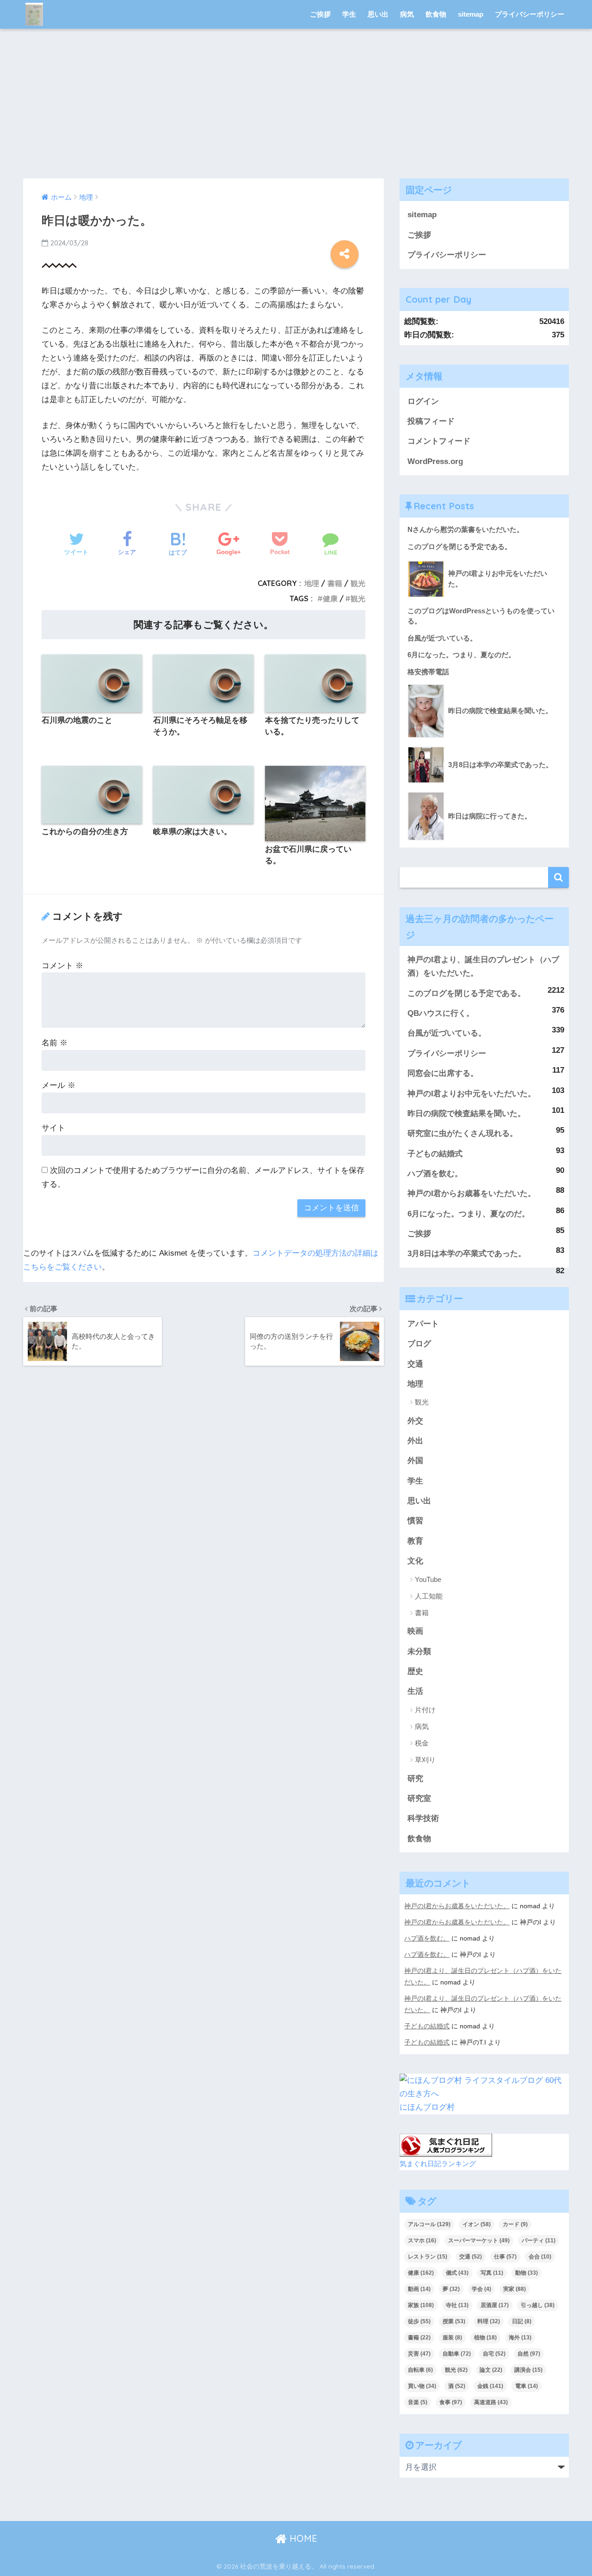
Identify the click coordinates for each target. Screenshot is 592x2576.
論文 (491, 2370)
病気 (407, 14)
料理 (488, 2321)
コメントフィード (438, 441)
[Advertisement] (296, 109)
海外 (520, 2337)
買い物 (422, 2386)
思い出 (378, 14)
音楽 (417, 2402)
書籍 (334, 583)
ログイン (423, 401)
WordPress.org (435, 461)
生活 (415, 1691)
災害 (419, 2353)
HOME (302, 2538)
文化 (415, 1561)
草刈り (425, 1760)
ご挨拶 (320, 14)
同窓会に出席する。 (442, 1073)
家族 (421, 2305)
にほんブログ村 (427, 2107)
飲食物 (436, 14)
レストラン (427, 2256)
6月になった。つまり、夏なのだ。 (468, 1213)
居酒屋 (495, 2305)
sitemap (470, 14)
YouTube (428, 1579)
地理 (311, 583)
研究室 (419, 1798)
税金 (422, 1743)
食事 (450, 2402)
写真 (492, 2273)
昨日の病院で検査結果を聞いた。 (466, 1113)
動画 (419, 2289)
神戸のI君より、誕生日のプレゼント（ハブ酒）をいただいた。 (483, 966)
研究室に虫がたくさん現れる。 (462, 1133)
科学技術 (423, 1818)
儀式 (457, 2273)
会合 (540, 2256)
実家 (514, 2289)
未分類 (419, 1651)
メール (58, 1085)
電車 (526, 2386)
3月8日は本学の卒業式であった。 (466, 1253)
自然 (529, 2353)
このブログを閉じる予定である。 (466, 993)
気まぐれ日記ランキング (438, 2163)
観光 (358, 583)
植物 (485, 2337)
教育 (415, 1541)
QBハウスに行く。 (440, 1013)
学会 (481, 2289)
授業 (454, 2321)
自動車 (457, 2353)
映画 (415, 1631)
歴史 (415, 1671)
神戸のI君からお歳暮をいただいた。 (471, 1193)
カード (515, 2224)
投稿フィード (431, 421)
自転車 (420, 2370)
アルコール (429, 2224)
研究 (415, 1778)
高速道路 (491, 2402)
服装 (452, 2337)
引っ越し (538, 2305)
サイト (53, 1127)
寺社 (457, 2305)
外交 (415, 1420)
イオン (476, 2224)
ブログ (419, 1343)
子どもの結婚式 (434, 1153)
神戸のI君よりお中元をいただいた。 (471, 1093)
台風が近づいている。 (446, 1033)
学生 (349, 14)
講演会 (528, 2370)
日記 (521, 2321)
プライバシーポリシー (529, 14)
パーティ (538, 2240)
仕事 (505, 2256)
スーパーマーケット (479, 2240)
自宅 (494, 2353)
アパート (423, 1323)
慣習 (415, 1520)
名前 (55, 1042)
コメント (62, 965)
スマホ (422, 2240)
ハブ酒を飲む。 (434, 1173)
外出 (415, 1440)
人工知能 (429, 1596)
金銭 (490, 2386)
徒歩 (419, 2321)
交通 (415, 1364)
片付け (425, 1710)
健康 (330, 598)
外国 (415, 1460)
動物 (526, 2273)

════

*REQUIRED WORK:*
Each record should be written out again exactly, though without its pictures.

*OUTPUT OF THE TASK:*
Identify the click coordinates for each target. Screenshot is 592x2576.
論文 (491, 2370)
病気 (407, 14)
料理 (488, 2321)
コメントフィード (438, 441)
[Advertisement] (296, 109)
海外 (520, 2337)
買い物 (422, 2386)
思い出 (378, 14)
音楽 (417, 2402)
書籍 (334, 583)
ログイン (423, 401)
WordPress.org (435, 461)
生活 (415, 1691)
災害 (419, 2353)
HOME (302, 2538)
文化 (415, 1561)
草刈り (425, 1760)
ご挨拶 (320, 14)
同窓会に出席する。 (442, 1073)
家族 (421, 2305)
にほんブログ村 (427, 2107)
飲食物 (436, 14)
レストラン (427, 2256)
6月になった。つまり、夏なのだ。 (468, 1213)
居酒屋 (495, 2305)
sitemap (470, 14)
YouTube (428, 1579)
地理 (311, 583)
研究室 (419, 1798)
税金 (422, 1743)
食事 (450, 2402)
写真 (492, 2273)
昨日の病院で検査結果を聞いた。 (466, 1113)
動画 (419, 2289)
神戸のI君より、誕生日のプレゼント（ハブ酒）をいただいた。 (483, 966)
研究室に虫がたくさん現れる。 (462, 1133)
科学技術 (423, 1818)
儀式 (457, 2273)
会合 (540, 2256)
実家 (514, 2289)
未分類 (419, 1651)
メール (58, 1085)
電車 (526, 2386)
3月8日は本学の卒業式であった。 (466, 1253)
自然 (529, 2353)
このブログを閉じる予定である。 (466, 993)
気まぐれ日記ランキング (438, 2163)
観光 (358, 583)
植物 (485, 2337)
教育 (415, 1541)
QBハウスに行く。 (440, 1013)
学会 (481, 2289)
授業 (454, 2321)
自動車 (457, 2353)
映画 (415, 1631)
歴史 (415, 1671)
神戸のI君からお歳暮をいただいた。 (471, 1193)
カード (515, 2224)
投稿フィード (431, 421)
自転車 (420, 2370)
アルコール (429, 2224)
研究 (415, 1778)
高速道路 (491, 2402)
服装 (452, 2337)
引っ越し (538, 2305)
サイト (53, 1127)
寺社 (457, 2305)
外交 (415, 1420)
イオン (476, 2224)
ブログ (419, 1343)
子どもの結婚式 (434, 1153)
神戸のI君よりお中元をいただいた。 (471, 1093)
台風が近づいている。 (446, 1033)
学生 (349, 14)
講演会 (528, 2370)
日記 (521, 2321)
プライバシーポリシー (529, 14)
パーティ (538, 2240)
仕事 (505, 2256)
スーパーマーケット (479, 2240)
自宅 (494, 2353)
アパート (423, 1323)
慣習 (415, 1520)
名前 (55, 1042)
コメント (62, 965)
スマホ (422, 2240)
ハブ酒を飲む。 (434, 1173)
外出 (415, 1440)
人工知能 (429, 1596)
金銭 (490, 2386)
徒歩 (419, 2321)
交通 (415, 1364)
片付け (425, 1710)
健康 (330, 598)
外国 (415, 1460)
動物 (526, 2273)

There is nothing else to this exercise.